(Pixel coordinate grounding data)
+++
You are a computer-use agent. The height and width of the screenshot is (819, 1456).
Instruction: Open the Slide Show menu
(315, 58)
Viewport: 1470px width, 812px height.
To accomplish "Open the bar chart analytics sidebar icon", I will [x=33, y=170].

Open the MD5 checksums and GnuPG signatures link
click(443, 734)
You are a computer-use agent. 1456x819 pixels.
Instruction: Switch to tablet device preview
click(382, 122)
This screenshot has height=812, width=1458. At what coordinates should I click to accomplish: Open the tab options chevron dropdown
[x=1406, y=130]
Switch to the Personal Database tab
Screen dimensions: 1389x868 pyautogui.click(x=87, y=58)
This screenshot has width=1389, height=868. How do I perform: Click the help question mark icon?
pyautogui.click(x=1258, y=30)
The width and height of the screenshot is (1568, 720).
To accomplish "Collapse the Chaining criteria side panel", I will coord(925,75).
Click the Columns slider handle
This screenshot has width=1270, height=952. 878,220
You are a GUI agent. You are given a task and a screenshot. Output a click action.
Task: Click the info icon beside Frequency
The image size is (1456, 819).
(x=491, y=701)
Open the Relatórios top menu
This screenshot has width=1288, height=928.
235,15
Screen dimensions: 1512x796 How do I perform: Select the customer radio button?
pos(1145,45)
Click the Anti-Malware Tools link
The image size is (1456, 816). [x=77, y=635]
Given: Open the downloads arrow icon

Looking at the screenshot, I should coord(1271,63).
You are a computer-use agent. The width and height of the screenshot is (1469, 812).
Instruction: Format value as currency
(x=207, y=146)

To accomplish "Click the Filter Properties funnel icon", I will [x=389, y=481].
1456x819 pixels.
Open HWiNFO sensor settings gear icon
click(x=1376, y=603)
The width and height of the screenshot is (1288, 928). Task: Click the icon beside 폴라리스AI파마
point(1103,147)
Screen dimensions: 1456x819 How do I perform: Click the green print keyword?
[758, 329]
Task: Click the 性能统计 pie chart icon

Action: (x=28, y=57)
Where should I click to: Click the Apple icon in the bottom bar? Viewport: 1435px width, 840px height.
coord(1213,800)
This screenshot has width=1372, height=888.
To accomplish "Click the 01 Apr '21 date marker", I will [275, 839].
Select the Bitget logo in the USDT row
+++
WORK ITEM:
Reproduce each line of the entries above from the one containing "Click the Anti-Malware Tools link" through the last, exactly, and no other line.

SOLUTION FOR THIS EXERCISE:
Click the Anti-Malware Tools link
The image size is (1456, 816). [x=77, y=635]
Given: Open the downloads arrow icon

Looking at the screenshot, I should coord(1271,63).
You are a computer-use agent. The width and height of the screenshot is (1469, 812).
Instruction: Format value as currency
(x=207, y=146)

To accomplish "Click the Filter Properties funnel icon", I will [x=389, y=481].
1456x819 pixels.
Open HWiNFO sensor settings gear icon
click(x=1376, y=603)
The width and height of the screenshot is (1288, 928). Task: Click the icon beside 폴라리스AI파마
point(1103,147)
Screen dimensions: 1456x819 How do I perform: Click the green print keyword?
[758, 329]
Task: Click the 性能统计 pie chart icon

Action: (x=28, y=57)
Where should I click to: Click the Apple icon in the bottom bar? Viewport: 1435px width, 840px height.
coord(1213,800)
This screenshot has width=1372, height=888.
To accomplish "Click the 01 Apr '21 date marker", I will [275, 839].
Select the Bitget logo in the USDT row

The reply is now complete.